[対象テキスト]:
▬▬▬▬▬▬▬▬▬▬

装着型ロボットが医療機器に初承認〜国際ロボット展2015でも”人協調型ロボット”に注目

皆さんこんにちは井之上 喬です。
暦の上で小雪を過ぎた今週、一気に寒さが増してきました。関東の山間部からは雪の便りも届き、本格的な冬も間近ですね。

HALへの保険適用も検討、大きなうねりが日本でも

11月25日、厚生省は筑波大学発ベンチャーのサイバーダインが開発した装着型ロボットを医療機器として初認証し国内販売を承認しました。

ロボットの医療応用は内視鏡手術支援用ロボット「ダヴィンチ」が承認済みだが、患者さんが身に付けるタイプの製品では初めてだそうです。
厚労省は保険適用も検討しているとのことで、政府が成長戦略で重点を置くロボットの医療現場での役割が一気に拡大しそうですね。

承認された「HAL医療用下肢タイプ」は、筑波大教授でサイバーダイン社長の山海嘉之氏が開発したもので、全身の筋肉が次第に動かなくなるALS(筋萎縮性側索硬化症)、筋ジストロフィー、脊髄性筋萎縮症、球脊髄性筋萎縮症など8つの難病のいずれかと診断され、体重や身長などの条件を満たした患者さんが対象。

テレビ報道などで実際に装着した映像をご覧になって方も多いのではないでしょうか。難病に苦しみ歩行困難な患者さんにとっては大きな朗報ですね。

このロボットを病気で歩く機能が低下した患者さんが下半身に装着。太ももなどに電極を取り付け、患者さんが動こうとしたときに脳神経系から発する微弱な信号を検知し、モーターでロボットが動き、患者さんの関節が動きやすいように補助。患者さんの体が歩き方を思い出し、機能改善に結び付けようというもの。

臨床試験(治験)では、患者さん24人が約3カ月間で9回の歩行運動に取り組み、何もしない患者さんに比べて歩ける距離を延ばした、といいます。

報道によると開発者の山海社長は「まず新潟病院など8つの病院に導入したい」のこと、1日も早い保険適用が望まれるところです。

HALが注目されたのはまず海外で、ドイツなど欧州ではすでに医療機器の承認を受けているようです。サイバーダインは3月に厚生労働省に医療機器としての承認を申請、優先審査の対象となる「希少疾病用医療機器」として当初は申請から9カ月での承認取得を目指してきたようですが、8カ月で審査が終わったそうです。

山海社長は異例の審査スピードに「新しい医療産業をつくる上で大きな改革が進んでいると実感する」とコメントしており、今後医療介護分野でのスピードが加速される感じがします。

国際ロボット展も過去最大規模で来週開催

ロボットと言えば、「国際ロボット展 2015」が12月2日から東京ビッグサイトで開催されます。

少子高齢化、労働力不足といった社会課題解決のほか、モノのインターネット(IoT)などのテーマで開発された最新ロボット技術が展示されますが、2年に1度の業界のビッグイベントであるとともに、主催する日刊工業新聞社は、2015年11月に創刊100周年という節目を迎えたこともあり、今回の国際ロボット展は出展者数、出展規模とも過去最大のスケール大いに盛り上がりを見せているようです。

▬▬▬▬▬▬▬▬▬▬

[提供データ]:

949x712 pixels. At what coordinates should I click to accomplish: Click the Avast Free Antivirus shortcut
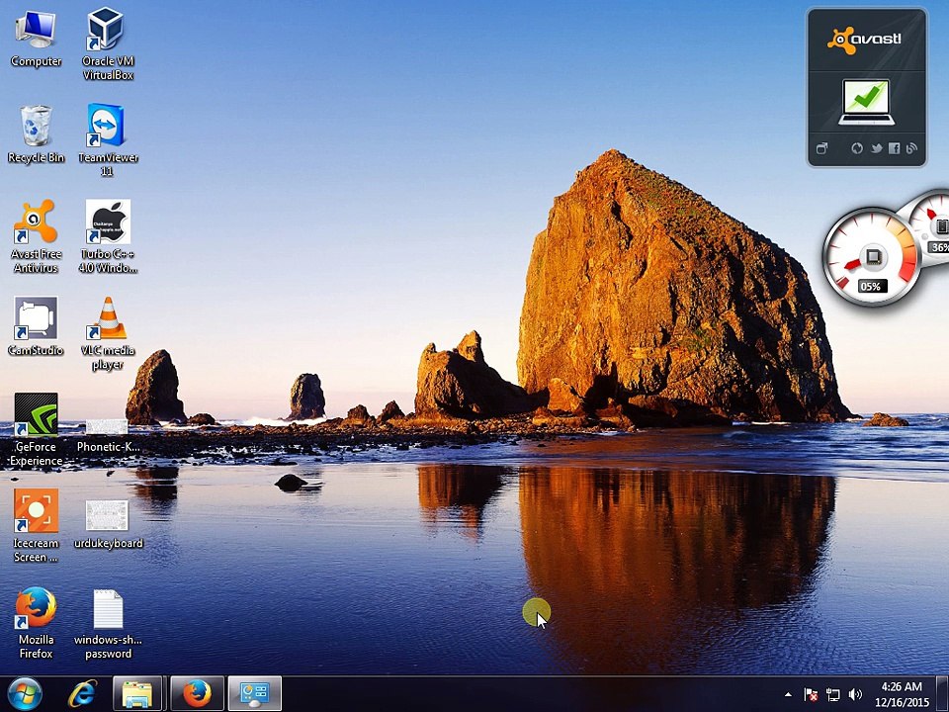coord(36,223)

▬▬▬▬▬▬▬▬▬▬

[演習の指示]:
A – 次の(i)〜(iii)が対象テキストの内容と一致するか判定すること。(i) HALは欧州ではまだ医療機器の承認を受けていない。(ii) 治験に参加した患者は24人である。(iii) 審査は当初目標とした9カ月より短い期間で終わった。
B – 対象テキストによれば、「国際ロボット展 2015」の会場はどこか。
C – 対象テキストのうち、「HALへの保険適用も検討、大きなうねりが日本でも」から「件を満たした患者さんが対象。」までを、末尾の語句も含めて一字一句そのまま書き写すこと。

[各問の解答]:
A –
(i) いいえ。「ドイツなど欧州ではすでに医療機器の承認を受けているようです」
(ii) はい。「患者さん24人が約3カ月間で9回の歩行運動に取り組み」
(iii) はい。「8カ月で審査が終わったそうです」

B – 東京ビッグサイトです。

C –
HALへの保険適用も検討、大きなうねりが日本でも

11月25日、厚生省は筑波大学発ベンチャーのサイバーダインが開発した装着型ロボットを医療機器として初認証し国内販売を承認しました。

ロボットの医療応用は内視鏡手術支援用ロボット「ダヴィンチ」が承認済みだが、患者さんが身に付けるタイプの製品では初めてだそうです。
厚労省は保険適用も検討しているとのことで、政府が成長戦略で重点を置くロボットの医療現場での役割が一気に拡大しそうですね。

承認された「HAL医療用下肢タイプ」は、筑波大教授でサイバーダイン社長の山海嘉之氏が開発したもので、全身の筋肉が次第に動かなくなるALS(筋萎縮性側索硬化症)、筋ジストロフィー、脊髄性筋萎縮症、球脊髄性筋萎縮症など8つの難病のいずれかと診断され、体重や身長などの条件を満たした患者さんが対象。